Je pense que les équipes Sales ont dû s’adapter à la spécialisation des briques de la vente. Les entreprises ne se contentent plus d’un seul profil pour acquérir des clients. Vous avez le SDR, l’Inside Sales, le Business Developer, l’Account Executive, l’Account Manager, le CSM, etc. L’acte de vente a donc été compartimenté tout au long de la dernière décennie pour mieux s’aligner avec les nouvelles exigences des acheteurs.
Quelles sont les compétences qui qualifieront les meilleurs commerciaux dans les 10 prochaines années ?

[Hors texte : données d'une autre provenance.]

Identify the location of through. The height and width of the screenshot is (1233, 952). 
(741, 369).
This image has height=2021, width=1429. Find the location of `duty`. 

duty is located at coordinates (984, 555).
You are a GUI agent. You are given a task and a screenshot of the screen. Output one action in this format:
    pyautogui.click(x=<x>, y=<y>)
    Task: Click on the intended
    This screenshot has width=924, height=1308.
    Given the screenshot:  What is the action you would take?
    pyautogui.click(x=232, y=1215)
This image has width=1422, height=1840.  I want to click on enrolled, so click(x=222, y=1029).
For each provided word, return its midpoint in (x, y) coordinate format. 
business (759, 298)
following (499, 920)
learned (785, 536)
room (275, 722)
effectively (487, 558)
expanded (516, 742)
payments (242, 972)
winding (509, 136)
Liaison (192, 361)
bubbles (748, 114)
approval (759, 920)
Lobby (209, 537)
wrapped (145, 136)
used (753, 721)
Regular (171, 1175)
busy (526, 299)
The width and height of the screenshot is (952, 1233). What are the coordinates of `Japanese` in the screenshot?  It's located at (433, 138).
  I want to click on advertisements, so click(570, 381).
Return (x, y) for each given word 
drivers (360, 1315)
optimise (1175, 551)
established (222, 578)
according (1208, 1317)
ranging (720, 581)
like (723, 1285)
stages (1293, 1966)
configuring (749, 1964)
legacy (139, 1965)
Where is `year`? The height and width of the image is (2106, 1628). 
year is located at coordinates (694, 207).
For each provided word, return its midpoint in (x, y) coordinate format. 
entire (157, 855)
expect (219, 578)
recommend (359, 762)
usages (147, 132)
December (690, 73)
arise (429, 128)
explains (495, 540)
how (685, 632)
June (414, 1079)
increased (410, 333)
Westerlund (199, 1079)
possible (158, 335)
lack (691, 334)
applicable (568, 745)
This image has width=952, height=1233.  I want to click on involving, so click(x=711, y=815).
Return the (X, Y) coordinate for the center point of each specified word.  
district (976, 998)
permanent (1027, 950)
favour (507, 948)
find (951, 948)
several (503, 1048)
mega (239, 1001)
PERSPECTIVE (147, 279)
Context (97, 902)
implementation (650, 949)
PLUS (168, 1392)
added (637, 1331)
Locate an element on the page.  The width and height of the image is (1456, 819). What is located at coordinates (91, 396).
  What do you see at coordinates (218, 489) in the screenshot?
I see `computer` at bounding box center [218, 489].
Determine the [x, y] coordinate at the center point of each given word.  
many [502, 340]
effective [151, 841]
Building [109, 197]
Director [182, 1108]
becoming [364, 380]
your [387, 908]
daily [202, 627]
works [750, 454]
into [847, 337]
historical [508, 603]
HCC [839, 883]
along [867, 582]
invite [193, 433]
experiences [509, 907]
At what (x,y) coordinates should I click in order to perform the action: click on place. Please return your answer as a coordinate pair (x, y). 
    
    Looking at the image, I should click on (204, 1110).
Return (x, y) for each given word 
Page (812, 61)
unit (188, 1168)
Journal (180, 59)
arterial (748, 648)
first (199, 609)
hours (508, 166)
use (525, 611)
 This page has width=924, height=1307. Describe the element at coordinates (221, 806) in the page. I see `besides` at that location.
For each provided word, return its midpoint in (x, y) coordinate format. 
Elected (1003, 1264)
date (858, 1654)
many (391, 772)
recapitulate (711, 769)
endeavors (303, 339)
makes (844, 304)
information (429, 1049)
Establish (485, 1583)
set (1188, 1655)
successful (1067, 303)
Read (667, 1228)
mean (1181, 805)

La Data est un point clé dans cette évolution globale des métiers des Sales. Nous sommes désormais en mesure d’arriver à un niveau de détail assez impressionnant, ce qui permet aux commerciaux de mieux adapter leur approche. Je pense toutefois que l’émotion restera le facteur clé pour faire du business. On peut mettre toute la technologie que l’on souhaite, c’est toujours l’intelligence émotionnelle face au client qui fera la différence. Il faut du savoir, du savoir-faire et du savoir-être pour tirer son épingle du jeu.
Je pense également que le Social Selling va définitivement intégrer la boîte à outils du commercial dans les prochaines années. Nous devrions également assister à l’émergence d’outils de vente à distance plus poussés que Zoom et Teams par exemple. Les commerciaux sont attendus sur ce point-là également. Je dirais enfin que les commerciaux feront beaucoup moins d’administratif pour aller plus loin dans l’accompagnement personnalisé de leurs clients. L’engouement autour du Sales Enablement illustre bien ce constat.